▸ **给定任务 1**:
根据银行客户流失一文回答:
(a) 客户流失分为哪两种类型?
(b) 文中集中讨论哪一种流失?
(c) customer_churn_records 表的主键是哪一列?
▸ **给定任务 2**:
请接着银行客户流失一文的最后一句往下写。
═════ 选定节选
大家好,本文将与大家分享一个SQL项目,即根据从数据集收集到的信息分析银行客户流失的可能性。这些洞察来自个人信息,如年龄、性别、收入和人口统计信息、银行卡类型、产品、客户信用评分以及客户在银行的服务时间长短等。对于银行而言,了解如何留住客户比寻找其他客户更有利。
客户流失是指客户或顾客的流失。公司通常将其作为关键业务指标之一,因为恢复的长期客户对公司的价值远远高于新招募的客户。客户流失有两种类型:自愿流失和非自愿流失。自愿流失是由于客户决定转向其他公司或服务提供商,而非自愿流失则是由于客户搬迁到长期护理机构、死亡或搬迁到较远的地方等情况造成的。
本文将集中讨论自愿流失,因为它可能是由于公司与客户关系中公司可以控制的因素造成的,例如如何处理账单互动或如何提供售后帮助。
数据集
本文使用的是customer_churn_records
表,该表包含多列,customerid
是表的主键。
RowNumber:对应记录(行)编号
CustomerId:客户的ID编号
Surname:客户的姓氏
CreditScore:客户信用行为预测值
Geography:客户所在地
Gender:客户的性别信息
Age:客户的年龄信息
Tenure:客户在银行的使用年限
Balance:客户账户中的余额信息
NumOfProducts:客户购买的产品数量
HasCrCard:客户是否拥有信用卡
IsActiveMember:客户是否处于活跃状态
EstimatedSalary(估计工资):客户的估计工资金额
Exited:客户是否离开银行
Complain:客户是否有投诉
Satisfaction Score:客户对银行的满意度评分
Card Type:客户持有的银行卡类型
Points Earned:客户使用信用卡获得的积分
# 显示表中的列 = customer_churn_records
q='''
SELECT * FROM customer_churn_records
'''
df = pd.read_sql(q,engine_postgresql)
══════════
═════ 提供材料
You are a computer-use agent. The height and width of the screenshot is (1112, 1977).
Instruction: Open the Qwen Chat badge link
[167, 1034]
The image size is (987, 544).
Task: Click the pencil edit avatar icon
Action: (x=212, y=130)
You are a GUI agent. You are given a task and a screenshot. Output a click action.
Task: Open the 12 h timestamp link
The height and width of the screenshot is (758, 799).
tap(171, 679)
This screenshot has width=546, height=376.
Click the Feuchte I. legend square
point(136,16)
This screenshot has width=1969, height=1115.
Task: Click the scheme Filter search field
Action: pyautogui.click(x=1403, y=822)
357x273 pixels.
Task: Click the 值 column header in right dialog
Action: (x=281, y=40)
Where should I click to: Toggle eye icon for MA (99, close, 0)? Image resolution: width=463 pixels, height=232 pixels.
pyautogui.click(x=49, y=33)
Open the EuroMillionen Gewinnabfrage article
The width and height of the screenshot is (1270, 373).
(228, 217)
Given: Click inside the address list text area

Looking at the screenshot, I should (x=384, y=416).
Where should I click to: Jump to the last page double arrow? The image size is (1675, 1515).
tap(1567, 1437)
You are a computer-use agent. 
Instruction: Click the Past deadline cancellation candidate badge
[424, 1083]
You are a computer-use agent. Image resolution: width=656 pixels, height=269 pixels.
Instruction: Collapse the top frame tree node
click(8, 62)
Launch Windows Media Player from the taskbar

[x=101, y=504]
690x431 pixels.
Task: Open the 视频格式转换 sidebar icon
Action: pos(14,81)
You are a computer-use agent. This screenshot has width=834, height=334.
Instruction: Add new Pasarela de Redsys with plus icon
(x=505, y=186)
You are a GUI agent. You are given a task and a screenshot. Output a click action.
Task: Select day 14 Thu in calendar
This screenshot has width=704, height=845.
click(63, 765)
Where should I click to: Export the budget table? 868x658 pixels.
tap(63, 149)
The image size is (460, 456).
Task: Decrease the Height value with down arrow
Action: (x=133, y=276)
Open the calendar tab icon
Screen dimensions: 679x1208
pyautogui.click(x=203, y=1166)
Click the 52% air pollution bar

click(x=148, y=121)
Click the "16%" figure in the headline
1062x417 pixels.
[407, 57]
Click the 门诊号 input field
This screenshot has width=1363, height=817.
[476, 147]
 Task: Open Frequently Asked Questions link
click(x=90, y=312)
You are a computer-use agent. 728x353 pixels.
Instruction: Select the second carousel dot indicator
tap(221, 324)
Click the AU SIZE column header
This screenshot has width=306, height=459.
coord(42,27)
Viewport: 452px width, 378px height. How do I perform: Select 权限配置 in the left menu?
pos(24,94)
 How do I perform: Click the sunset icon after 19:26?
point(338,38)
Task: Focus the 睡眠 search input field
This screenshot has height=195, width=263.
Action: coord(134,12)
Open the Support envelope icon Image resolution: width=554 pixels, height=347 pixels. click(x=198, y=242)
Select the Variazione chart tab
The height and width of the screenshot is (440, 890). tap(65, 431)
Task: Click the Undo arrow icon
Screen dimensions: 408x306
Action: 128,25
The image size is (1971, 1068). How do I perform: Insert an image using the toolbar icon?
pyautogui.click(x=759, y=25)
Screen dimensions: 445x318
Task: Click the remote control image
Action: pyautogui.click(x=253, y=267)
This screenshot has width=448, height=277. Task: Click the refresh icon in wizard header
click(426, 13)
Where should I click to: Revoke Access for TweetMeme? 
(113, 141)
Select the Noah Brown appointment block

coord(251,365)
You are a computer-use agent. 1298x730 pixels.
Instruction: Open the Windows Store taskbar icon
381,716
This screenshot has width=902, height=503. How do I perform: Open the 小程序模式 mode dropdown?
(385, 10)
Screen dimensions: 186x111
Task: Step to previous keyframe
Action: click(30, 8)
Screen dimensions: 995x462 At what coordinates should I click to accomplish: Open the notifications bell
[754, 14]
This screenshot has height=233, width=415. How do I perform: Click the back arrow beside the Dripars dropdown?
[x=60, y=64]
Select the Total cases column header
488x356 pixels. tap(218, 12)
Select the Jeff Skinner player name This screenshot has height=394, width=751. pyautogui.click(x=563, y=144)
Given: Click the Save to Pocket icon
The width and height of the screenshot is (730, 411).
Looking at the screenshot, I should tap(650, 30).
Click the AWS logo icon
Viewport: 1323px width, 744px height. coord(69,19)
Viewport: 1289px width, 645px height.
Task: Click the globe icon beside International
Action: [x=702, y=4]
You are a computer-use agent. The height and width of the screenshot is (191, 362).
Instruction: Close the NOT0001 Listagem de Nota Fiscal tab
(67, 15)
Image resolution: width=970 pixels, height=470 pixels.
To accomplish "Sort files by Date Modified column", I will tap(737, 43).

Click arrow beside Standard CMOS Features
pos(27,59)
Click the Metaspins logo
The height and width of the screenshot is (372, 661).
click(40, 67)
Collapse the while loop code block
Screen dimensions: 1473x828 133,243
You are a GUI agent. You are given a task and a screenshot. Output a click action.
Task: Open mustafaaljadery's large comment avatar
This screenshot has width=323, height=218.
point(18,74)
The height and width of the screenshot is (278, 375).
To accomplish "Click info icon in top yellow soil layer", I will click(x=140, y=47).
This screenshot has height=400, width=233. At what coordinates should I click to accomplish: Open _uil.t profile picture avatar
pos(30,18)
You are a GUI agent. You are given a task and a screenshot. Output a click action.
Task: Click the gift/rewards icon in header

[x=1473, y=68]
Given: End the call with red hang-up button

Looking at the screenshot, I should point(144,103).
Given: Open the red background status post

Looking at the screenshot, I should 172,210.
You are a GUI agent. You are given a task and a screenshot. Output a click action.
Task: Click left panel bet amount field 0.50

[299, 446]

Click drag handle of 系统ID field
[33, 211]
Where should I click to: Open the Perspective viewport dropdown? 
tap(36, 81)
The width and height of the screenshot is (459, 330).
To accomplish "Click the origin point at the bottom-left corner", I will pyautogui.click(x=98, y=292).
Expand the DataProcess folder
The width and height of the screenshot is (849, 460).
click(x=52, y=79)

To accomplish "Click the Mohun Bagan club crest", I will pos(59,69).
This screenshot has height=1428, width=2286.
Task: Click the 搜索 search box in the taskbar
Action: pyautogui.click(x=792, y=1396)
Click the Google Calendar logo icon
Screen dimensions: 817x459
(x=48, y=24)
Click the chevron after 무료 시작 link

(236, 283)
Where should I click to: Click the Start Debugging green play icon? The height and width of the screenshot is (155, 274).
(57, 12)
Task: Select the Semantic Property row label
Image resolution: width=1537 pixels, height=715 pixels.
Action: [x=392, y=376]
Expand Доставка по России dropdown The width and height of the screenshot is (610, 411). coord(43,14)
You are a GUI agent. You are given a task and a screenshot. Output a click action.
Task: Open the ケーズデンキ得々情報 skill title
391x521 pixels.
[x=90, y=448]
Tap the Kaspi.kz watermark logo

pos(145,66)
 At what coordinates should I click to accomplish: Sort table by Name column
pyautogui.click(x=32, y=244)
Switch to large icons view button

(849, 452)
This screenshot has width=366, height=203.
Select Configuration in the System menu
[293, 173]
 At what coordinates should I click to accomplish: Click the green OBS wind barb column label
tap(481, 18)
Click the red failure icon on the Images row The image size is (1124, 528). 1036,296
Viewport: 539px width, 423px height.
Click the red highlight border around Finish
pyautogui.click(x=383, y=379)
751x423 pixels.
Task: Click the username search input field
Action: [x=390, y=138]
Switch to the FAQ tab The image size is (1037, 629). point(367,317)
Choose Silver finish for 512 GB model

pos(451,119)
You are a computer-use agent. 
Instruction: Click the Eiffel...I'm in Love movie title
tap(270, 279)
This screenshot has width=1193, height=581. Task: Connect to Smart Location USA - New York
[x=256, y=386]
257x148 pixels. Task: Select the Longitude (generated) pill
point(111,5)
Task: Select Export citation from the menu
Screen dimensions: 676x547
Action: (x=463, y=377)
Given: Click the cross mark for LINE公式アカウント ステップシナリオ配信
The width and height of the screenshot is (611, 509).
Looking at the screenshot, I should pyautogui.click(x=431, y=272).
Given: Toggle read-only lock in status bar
══════════
▸ **书面回答 1**:
(a) 自愿流失和非自愿流失。
(b) 自愿流失。
(c) customerid。

▸ **书面回答 2**:
df.head()
查询客户流失率
导入软件包:
import psycopg2 # PostgreSQL数据库适配器
import pandas as pd # 用于分析数据
from sqlalchemy import create_engine # 促进Python程序与数据库之间的通信
首先,本文根据已退出的列计算有多少客户流失。
# 统计是否流失/退出的客户总数
q='''
WITH temp_churn AS(
SELECT exited,
CASE
WHEN exited = 1 THEN 'Churn'
ELSE 'Not Churn'
END AS STATUS
from customer_churn_records
)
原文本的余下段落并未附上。